§ Task description:
The answer consists only of the lines from the beginning of the listing below to the line holding "San Francisco Parking (450, 2278)", inclusive, with every picture removed.

§ Exercise data:
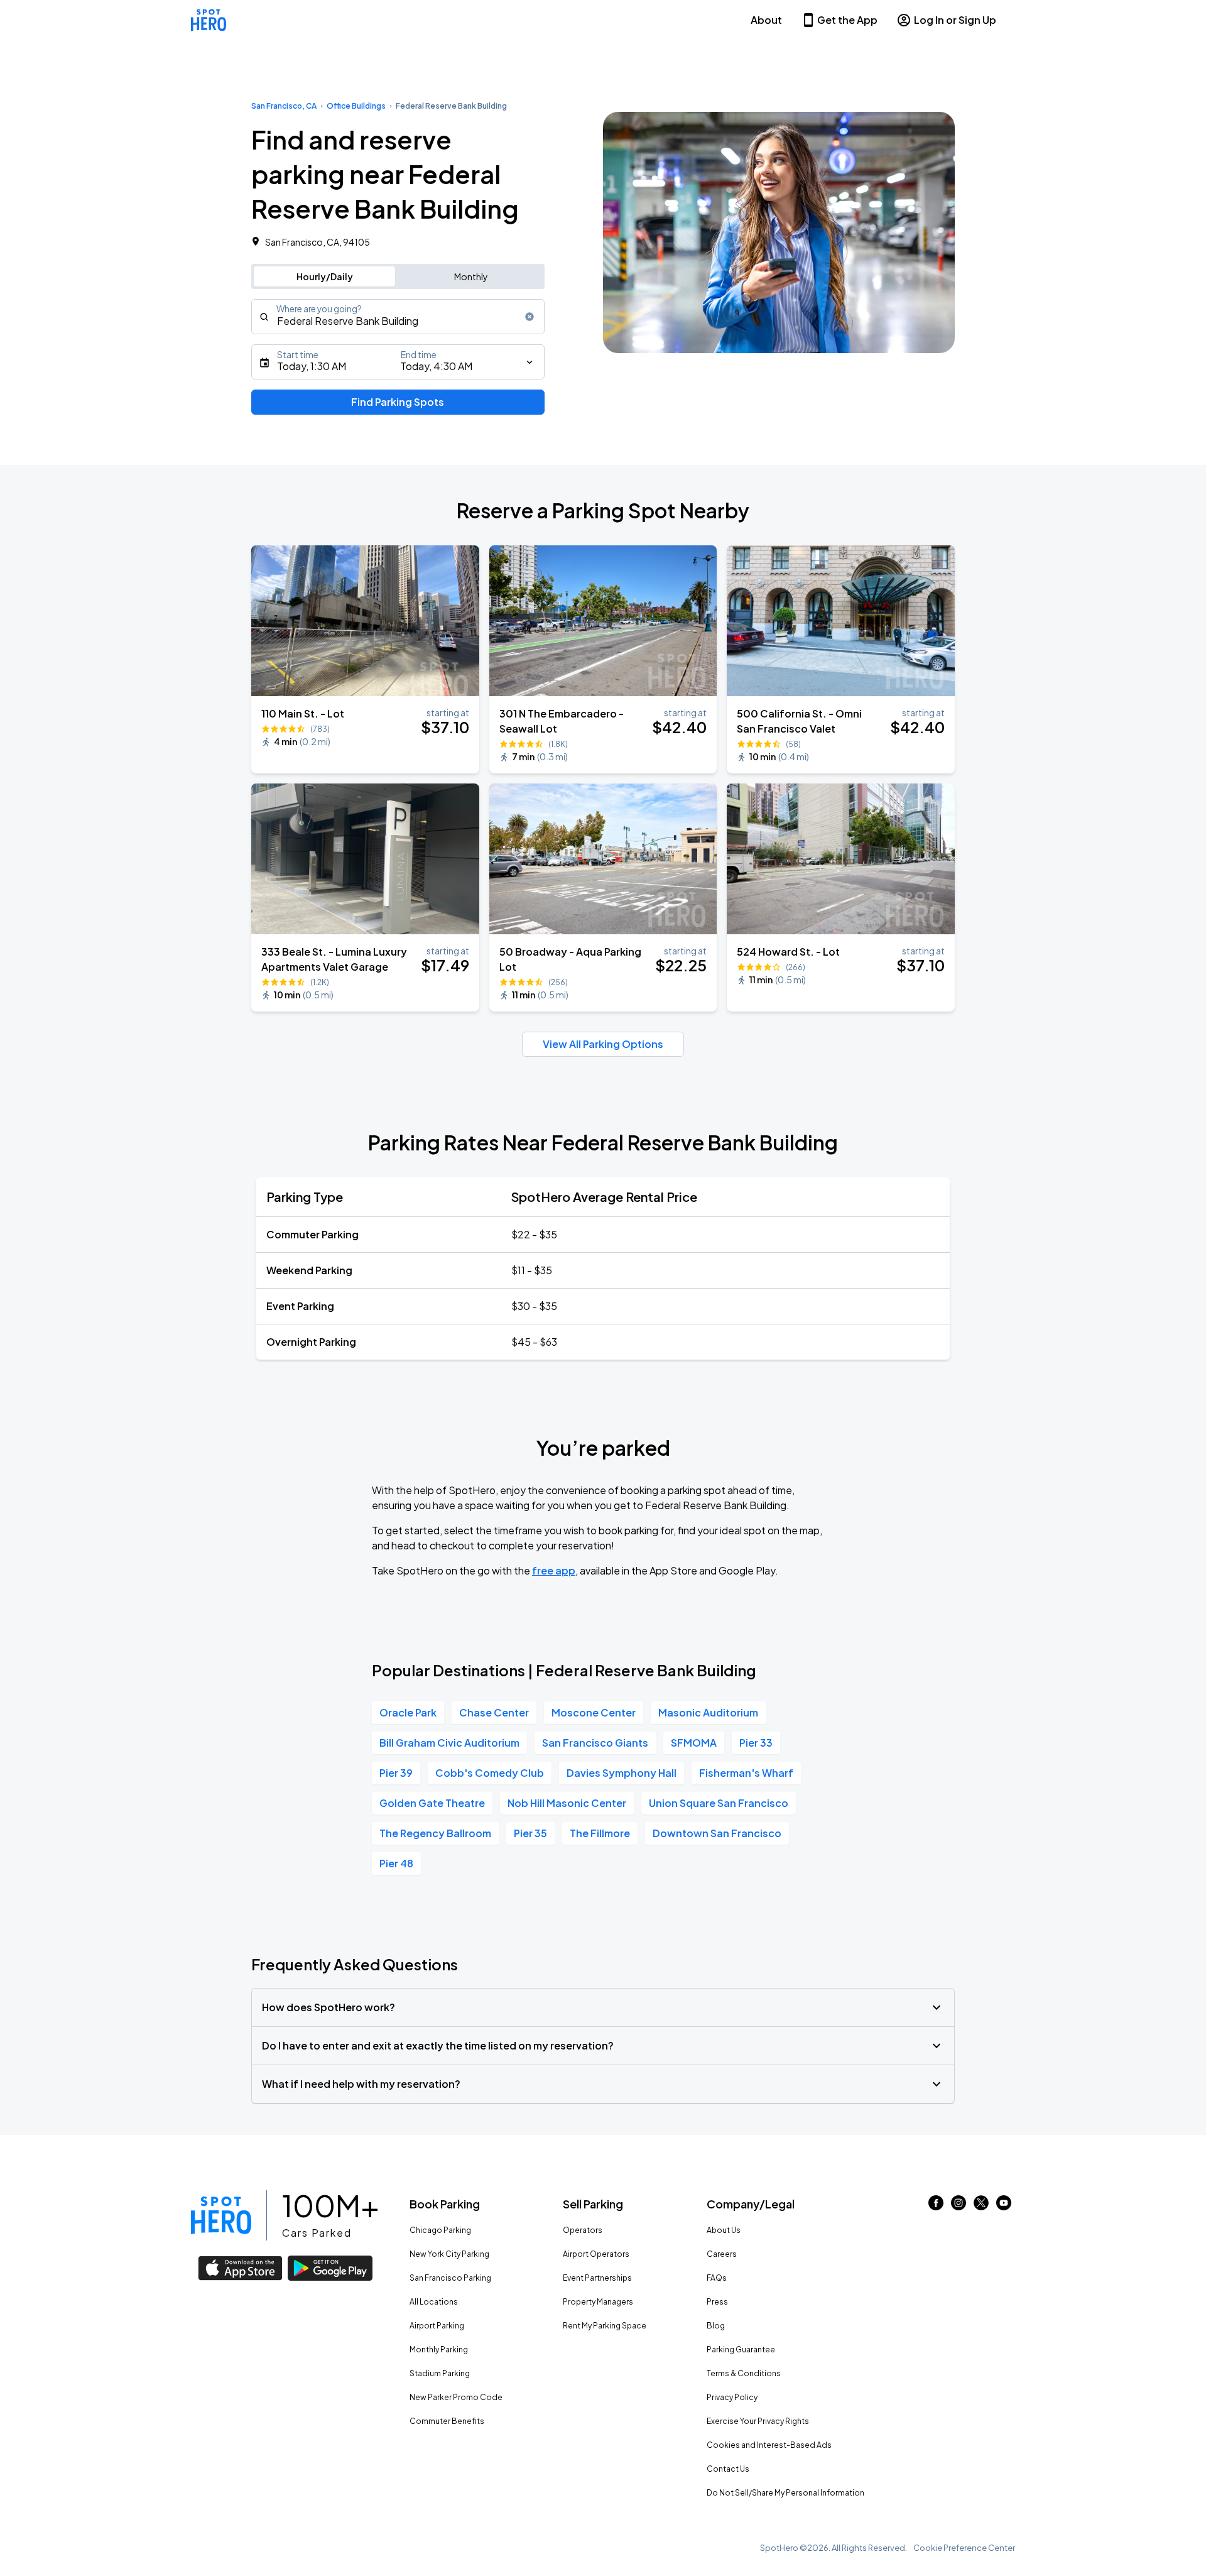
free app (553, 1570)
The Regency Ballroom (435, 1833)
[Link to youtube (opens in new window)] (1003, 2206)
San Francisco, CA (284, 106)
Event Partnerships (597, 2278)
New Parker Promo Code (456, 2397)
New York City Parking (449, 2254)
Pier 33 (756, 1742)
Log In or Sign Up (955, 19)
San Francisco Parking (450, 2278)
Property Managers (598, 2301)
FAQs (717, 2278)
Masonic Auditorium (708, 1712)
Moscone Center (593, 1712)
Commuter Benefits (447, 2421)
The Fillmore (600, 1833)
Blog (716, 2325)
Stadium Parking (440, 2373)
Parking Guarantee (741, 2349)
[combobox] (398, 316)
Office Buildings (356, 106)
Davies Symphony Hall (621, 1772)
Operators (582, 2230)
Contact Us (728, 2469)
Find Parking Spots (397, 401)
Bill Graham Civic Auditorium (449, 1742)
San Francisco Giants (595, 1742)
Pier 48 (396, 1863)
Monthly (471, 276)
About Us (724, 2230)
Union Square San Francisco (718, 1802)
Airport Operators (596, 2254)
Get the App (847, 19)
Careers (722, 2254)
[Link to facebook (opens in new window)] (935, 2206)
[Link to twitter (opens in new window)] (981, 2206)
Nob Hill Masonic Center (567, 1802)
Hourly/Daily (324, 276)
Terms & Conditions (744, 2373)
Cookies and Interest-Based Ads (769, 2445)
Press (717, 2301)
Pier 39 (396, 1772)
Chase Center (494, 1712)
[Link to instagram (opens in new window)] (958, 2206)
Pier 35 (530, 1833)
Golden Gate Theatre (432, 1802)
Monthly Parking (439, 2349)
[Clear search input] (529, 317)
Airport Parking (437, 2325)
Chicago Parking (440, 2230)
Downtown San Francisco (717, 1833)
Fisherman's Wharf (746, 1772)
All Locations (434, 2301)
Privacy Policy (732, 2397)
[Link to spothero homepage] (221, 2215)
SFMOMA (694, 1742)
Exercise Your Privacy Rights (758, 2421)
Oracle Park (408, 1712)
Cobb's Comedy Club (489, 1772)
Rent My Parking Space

§ Exercise response:
free app (553, 1570)
The Regency Ballroom (435, 1833)
[Link to youtube (opens in new window)] (1003, 2206)
San Francisco, CA (284, 106)
Event Partnerships (597, 2278)
New Parker Promo Code (456, 2397)
New York City Parking (449, 2254)
Pier 33 (756, 1742)
Log In or Sign Up (955, 19)
San Francisco Parking (450, 2278)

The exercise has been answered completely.